Nice bird BP. Was that in Utah?


----------



## BPturkeys (Sep 13, 2007)

Yes, northern Utah


----------



## InvaderZim (Sep 7, 2007)

Senile? Sucks gettin' old!

Just kidding,...sweet bird man!

Went out yesterday...took the horses out to turkey country. Made a few clucks...no response...left the horses with my mom...went up the hill. 15 minutes later she texts me...a big tom just came in a then flew off..scared the horses.
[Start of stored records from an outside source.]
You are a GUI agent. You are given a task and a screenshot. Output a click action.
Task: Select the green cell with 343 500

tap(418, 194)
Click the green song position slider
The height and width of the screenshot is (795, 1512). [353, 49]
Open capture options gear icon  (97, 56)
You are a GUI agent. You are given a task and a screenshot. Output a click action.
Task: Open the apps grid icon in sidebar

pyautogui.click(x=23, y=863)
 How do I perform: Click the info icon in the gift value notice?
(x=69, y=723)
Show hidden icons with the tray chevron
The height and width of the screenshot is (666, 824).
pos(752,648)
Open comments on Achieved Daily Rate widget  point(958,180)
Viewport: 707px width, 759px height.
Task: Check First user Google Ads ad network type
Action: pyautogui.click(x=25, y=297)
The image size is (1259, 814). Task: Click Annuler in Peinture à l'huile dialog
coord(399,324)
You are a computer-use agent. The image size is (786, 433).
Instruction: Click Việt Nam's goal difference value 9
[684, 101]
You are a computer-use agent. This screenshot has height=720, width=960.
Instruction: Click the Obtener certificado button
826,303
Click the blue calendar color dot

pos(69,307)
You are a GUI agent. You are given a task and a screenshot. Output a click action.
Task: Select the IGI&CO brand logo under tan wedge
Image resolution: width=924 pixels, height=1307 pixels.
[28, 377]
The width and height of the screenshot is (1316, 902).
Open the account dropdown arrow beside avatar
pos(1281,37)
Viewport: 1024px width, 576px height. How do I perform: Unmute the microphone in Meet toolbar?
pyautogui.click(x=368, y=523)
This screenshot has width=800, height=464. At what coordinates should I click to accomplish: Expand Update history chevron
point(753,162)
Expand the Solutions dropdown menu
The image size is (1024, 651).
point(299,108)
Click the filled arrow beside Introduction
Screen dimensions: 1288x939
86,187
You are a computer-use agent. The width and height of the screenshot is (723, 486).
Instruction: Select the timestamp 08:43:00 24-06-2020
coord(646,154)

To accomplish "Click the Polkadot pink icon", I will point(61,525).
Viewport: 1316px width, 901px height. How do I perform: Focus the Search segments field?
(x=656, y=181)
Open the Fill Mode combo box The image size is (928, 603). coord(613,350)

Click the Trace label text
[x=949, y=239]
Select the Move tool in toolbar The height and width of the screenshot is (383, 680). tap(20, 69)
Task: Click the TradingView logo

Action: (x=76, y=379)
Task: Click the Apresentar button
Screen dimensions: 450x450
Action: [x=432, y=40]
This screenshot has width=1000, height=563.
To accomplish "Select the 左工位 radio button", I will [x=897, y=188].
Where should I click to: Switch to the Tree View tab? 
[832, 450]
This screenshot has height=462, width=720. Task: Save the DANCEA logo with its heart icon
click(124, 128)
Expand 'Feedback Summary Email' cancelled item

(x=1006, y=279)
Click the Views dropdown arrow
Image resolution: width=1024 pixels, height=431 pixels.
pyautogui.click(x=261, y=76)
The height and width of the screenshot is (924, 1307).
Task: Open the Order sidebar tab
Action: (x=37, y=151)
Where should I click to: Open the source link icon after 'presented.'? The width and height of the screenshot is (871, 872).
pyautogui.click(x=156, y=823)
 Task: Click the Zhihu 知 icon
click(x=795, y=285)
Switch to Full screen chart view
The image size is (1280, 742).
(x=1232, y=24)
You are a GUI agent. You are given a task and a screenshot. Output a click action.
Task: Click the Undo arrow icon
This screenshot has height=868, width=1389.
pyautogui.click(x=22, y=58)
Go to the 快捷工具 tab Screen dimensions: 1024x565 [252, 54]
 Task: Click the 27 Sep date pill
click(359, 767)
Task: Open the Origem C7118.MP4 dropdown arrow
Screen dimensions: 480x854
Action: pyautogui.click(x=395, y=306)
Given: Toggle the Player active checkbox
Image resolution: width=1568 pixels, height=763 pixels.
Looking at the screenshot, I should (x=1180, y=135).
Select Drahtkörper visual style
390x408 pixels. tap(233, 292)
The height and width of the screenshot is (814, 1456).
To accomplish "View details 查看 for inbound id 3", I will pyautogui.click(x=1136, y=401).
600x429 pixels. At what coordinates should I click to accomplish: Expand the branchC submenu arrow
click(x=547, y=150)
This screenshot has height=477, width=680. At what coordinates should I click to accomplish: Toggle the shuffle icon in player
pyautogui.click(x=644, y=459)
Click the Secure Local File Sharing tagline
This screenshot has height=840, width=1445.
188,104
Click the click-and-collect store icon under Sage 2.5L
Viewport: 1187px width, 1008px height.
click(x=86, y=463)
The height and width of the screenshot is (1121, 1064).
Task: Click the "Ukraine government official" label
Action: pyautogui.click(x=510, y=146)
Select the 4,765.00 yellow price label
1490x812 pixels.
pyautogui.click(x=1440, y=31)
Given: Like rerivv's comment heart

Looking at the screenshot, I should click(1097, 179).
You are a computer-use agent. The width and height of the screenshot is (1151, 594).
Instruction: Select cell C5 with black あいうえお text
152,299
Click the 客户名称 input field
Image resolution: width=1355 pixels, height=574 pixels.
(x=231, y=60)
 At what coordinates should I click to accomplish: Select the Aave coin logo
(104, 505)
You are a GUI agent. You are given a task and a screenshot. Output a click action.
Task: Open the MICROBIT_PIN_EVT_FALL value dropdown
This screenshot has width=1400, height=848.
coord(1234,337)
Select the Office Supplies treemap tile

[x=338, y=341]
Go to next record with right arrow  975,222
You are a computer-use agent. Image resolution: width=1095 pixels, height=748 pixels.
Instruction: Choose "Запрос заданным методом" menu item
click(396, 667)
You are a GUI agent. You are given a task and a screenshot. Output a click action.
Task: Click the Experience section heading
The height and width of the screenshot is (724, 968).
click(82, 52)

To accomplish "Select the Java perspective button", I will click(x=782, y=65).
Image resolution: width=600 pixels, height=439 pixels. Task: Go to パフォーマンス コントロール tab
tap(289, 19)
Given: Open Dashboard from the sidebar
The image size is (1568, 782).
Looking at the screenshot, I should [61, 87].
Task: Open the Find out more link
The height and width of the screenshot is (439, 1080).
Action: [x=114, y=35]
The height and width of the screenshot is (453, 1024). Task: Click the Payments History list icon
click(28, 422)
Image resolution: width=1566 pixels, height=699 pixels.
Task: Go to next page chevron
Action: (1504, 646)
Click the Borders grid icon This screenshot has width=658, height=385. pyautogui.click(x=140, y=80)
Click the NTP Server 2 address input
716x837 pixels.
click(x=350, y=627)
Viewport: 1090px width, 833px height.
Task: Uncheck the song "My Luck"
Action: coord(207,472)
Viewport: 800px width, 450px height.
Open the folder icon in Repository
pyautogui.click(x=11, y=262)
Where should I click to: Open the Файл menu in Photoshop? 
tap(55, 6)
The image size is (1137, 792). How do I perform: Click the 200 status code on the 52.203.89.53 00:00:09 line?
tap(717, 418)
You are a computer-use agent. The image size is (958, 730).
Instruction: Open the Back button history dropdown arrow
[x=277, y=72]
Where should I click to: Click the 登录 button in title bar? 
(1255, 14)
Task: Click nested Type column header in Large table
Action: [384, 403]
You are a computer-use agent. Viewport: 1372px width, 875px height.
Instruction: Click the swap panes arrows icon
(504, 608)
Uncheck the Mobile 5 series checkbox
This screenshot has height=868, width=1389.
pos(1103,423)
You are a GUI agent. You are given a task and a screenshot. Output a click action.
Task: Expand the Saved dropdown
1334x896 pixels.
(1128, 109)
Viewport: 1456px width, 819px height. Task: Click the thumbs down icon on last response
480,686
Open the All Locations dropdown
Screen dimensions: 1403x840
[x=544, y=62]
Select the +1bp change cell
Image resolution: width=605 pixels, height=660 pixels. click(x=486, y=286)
Wish I was older and had more patience!


----------



## swbuckmaster (Sep 14, 2007)

Cooler then the other side of the pillow


----------



## TEX-O-BOB (Sep 12, 2007)

Nice Newt! Did ya step on his neck and ruin all the feathers?-O,-


----------



## BPturkeys (Sep 13, 2007)

well...maybe8)


----------



## captain (Nov 18, 2007)

We chased that bird, or another that was in the same field, on Monday. I knew I wasn't getting up there again, so I guess I'm glad someone shot him. Just curious, how has your hunt been up there this year compaired to other years?


----------



## BPturkeys (Sep 13, 2007)

There was a couple jakes running in that flock and I darn near took one that day. But I held out and the old boy made a tactical mistake and paid the price. My brother took a bird the week before but up until this last couple weeks it has been pretty tough hunting for a couple old guys that struggle with the steep hills. Last year we only hunted the area a couple days. Although there are birds in the area, it is not an easy place to get a bird. After the first couple weeks the dummies are thinned out and the rest are pretty call shy and cautious. Sure is pretty country though.


----------



## Dunkem (May 8, 2012)

:gossip:Uh BP better read your post again, dont want people thinking weird things about you


----------



## BPturkeys (Sep 13, 2007)

ah...thanks Dunkem, not that I much care what people think, but I sure wouldn't want some person getting their hopes up only to get their hearts broke when reality confronted them


----------



## Dunkem (May 8, 2012)

-_O-


----------



## captain (Nov 18, 2007)

Yeah, we found that the later part of the hunt has been much better. I have noticed a decrease in birds from years past, but there were always enough there to keep my interest. We saw at least one tom every time we went out, and could have had a few jakes, but ended up not filling our tags.


----------



## ridgetop (Sep 13, 2007)

Congrats on another successful year.


----------



## tallbuck (Apr 30, 2009)

That is awesome! Congrats, looks like it was alot of fun! How did it taste?


----------